The first component is the practices of the world. These are the encouraged practices of our fallen nature which are either sinful or can easily lead to sin – the activities which we undertake in order to obtain an unsatisfying perception of happiness. Today’s obvious examples are mostly attempts at narrow self-centred pleasure: a lustful and drunken lifestyle – YOLO, GTL, et. al. As this is the most overt component of worldliness – the key promotional tool of the world if you will – it is the typical reference point when the 21st Century Christian speaks of “the world”.
Despite all this, Christians can still fall down on this front through denying the sinfulness of worldly practices. Dave Mustaine of thrash metal fame sums up the more extreme end in speaking about his born-again Christianity:
“Even though I’ve found God, I still love [sex], and I still say f***.”**
For all I know, Mr Mustaine may have changed his opinion on this, but this quote is a good representation of how far one can take the “once saved, always saved” mentality which subverts the radical change required in picking up one’s cross, and actively presumes on the mercy of God.

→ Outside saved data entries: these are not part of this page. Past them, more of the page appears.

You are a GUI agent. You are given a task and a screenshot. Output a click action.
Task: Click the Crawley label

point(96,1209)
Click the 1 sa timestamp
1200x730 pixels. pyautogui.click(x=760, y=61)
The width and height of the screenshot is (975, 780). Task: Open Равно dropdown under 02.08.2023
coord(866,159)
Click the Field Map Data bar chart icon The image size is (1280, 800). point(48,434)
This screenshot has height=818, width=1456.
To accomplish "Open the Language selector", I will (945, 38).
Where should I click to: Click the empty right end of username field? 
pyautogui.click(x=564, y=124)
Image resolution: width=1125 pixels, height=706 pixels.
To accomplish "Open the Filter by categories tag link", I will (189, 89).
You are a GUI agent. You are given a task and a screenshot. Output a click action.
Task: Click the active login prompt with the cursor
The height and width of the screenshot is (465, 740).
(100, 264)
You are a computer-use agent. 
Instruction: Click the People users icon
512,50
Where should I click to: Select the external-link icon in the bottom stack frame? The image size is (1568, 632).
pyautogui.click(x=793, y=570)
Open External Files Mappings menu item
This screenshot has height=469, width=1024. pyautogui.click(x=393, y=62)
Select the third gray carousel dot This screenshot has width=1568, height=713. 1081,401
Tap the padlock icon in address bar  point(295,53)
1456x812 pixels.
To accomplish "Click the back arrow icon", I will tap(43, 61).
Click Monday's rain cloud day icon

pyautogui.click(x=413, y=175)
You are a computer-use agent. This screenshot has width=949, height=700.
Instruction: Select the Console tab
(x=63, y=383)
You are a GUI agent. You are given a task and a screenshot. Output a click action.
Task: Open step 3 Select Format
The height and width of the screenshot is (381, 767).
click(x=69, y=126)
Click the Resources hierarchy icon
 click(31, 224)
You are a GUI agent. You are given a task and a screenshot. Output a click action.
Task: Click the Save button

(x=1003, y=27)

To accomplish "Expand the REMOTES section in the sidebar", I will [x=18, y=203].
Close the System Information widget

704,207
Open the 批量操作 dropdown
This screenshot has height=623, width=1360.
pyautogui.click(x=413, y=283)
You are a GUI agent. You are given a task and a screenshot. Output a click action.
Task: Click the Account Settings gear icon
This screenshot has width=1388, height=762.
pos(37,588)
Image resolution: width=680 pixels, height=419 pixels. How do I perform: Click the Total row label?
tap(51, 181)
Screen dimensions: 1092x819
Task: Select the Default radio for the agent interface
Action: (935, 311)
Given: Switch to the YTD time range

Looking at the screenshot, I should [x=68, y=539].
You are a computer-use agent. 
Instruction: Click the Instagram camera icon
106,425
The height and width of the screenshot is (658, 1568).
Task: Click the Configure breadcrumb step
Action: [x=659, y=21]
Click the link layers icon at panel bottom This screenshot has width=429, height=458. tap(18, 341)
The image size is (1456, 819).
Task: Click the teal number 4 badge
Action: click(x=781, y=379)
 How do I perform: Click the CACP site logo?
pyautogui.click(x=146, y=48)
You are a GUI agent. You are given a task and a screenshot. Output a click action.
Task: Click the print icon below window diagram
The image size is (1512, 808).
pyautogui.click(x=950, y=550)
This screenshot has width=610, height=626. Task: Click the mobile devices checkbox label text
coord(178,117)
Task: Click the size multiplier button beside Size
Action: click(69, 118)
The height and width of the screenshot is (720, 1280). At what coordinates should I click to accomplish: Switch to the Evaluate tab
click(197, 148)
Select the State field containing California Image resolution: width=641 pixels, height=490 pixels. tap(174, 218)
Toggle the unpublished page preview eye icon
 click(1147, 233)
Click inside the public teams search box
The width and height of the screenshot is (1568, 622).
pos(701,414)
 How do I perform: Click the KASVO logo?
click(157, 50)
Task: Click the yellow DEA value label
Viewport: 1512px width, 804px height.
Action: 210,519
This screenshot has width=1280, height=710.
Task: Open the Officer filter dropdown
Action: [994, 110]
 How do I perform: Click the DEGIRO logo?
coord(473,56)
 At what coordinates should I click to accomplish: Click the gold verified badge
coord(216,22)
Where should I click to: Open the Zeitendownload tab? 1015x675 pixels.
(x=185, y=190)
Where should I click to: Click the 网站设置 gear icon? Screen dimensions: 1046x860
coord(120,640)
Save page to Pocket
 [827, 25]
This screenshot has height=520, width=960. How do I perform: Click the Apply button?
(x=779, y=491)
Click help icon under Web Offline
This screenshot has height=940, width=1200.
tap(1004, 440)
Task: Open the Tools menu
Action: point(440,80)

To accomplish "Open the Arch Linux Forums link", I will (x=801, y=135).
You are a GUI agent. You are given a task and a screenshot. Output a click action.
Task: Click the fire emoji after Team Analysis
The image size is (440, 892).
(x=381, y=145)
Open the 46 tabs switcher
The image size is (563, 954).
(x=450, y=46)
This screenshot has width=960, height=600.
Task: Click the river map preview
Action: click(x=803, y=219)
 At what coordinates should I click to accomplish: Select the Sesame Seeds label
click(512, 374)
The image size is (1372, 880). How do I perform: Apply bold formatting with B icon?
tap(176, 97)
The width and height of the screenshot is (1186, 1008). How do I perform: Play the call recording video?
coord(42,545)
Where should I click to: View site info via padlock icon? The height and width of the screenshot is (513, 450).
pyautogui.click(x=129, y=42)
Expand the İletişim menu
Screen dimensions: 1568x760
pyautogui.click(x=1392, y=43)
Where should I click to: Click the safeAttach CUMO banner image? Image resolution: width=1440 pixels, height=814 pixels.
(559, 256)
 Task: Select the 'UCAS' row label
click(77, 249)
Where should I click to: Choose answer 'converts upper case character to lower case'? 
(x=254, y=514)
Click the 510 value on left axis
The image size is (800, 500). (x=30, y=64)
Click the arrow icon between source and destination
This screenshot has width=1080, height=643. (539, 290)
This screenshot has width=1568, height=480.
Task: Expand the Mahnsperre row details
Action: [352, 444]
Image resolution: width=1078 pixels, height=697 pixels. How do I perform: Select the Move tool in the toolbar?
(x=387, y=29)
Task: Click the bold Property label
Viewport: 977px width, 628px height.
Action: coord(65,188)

**Obviously, he didn’t say sex – but I’d rather not give free advertising to this flavour of sexual deviance.
Yet Christians who do not subscribe to these fringe fundamentalist positions needn’t be too smug, as one can find themselves also falling short in shedding the practices of the world through a favourite term of mine: moral blind-spots. These are the areas in which our conscience is dulled***, not-so-coincidently in the places where we need the most spiritual scrubbing. These are the barbed hooks which are painful to remove, and so we would rather leave them in: preferring to make excuses (“That’s just the way I am”) or feign ignorance (“It’s not *that* bad”) so we can keep on truckin’.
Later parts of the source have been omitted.